Records about locating items on screens
★ ★ ★ ★ ★ ★ ★

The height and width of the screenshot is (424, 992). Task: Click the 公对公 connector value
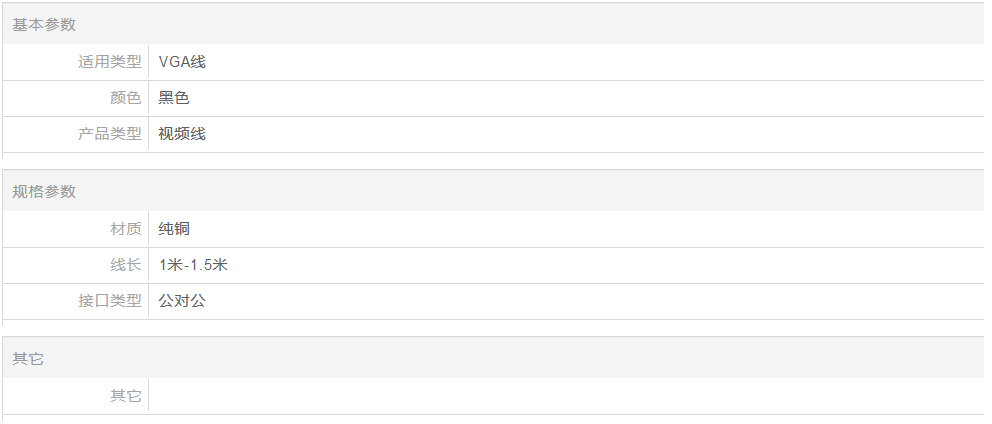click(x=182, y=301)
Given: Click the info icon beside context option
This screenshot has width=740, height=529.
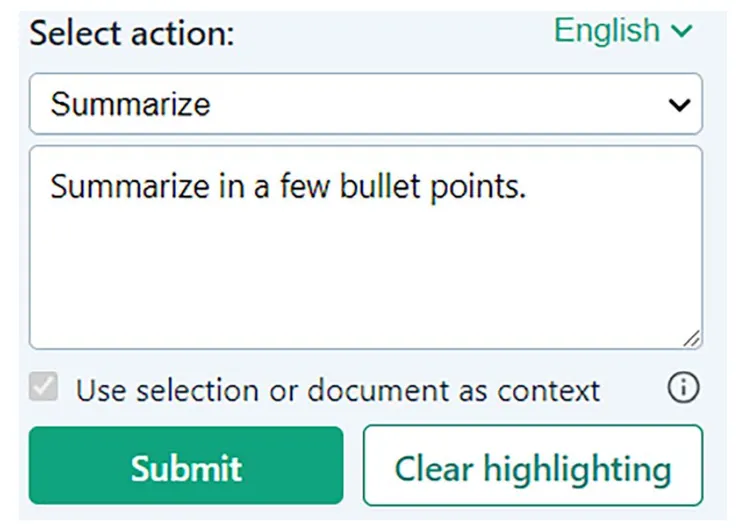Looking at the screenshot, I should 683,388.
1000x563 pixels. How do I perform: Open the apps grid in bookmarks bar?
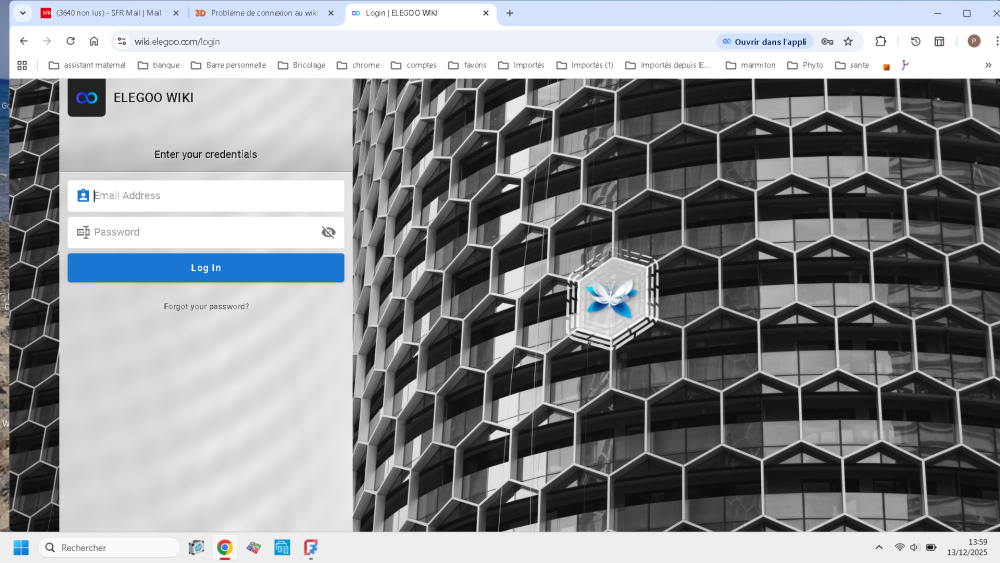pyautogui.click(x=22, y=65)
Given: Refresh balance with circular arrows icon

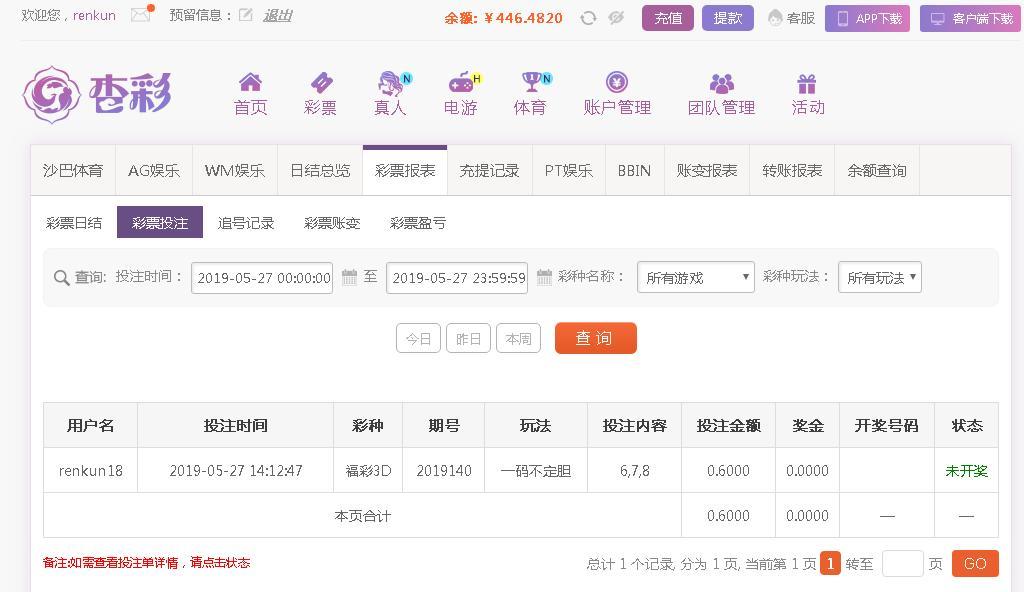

★ ★ ★ ★ ★ ★ ★

TASK GOAL —
Convert the material above into a JSON list of strings, one string per line and with blank lines dropped. Leave the pictures out.

SOLUTION —
[
  "The height and width of the screenshot is (424, 992). Task: Click the 公对公 connector value",
  "click(x=182, y=301)",
  "Given: Click the info icon beside context option",
  "This screenshot has width=740, height=529.",
  "Looking at the screenshot, I should 683,388.",
  "1000x563 pixels. How do I perform: Open the apps grid in bookmarks bar?",
  "pyautogui.click(x=22, y=65)",
  "Given: Refresh balance with circular arrows icon"
]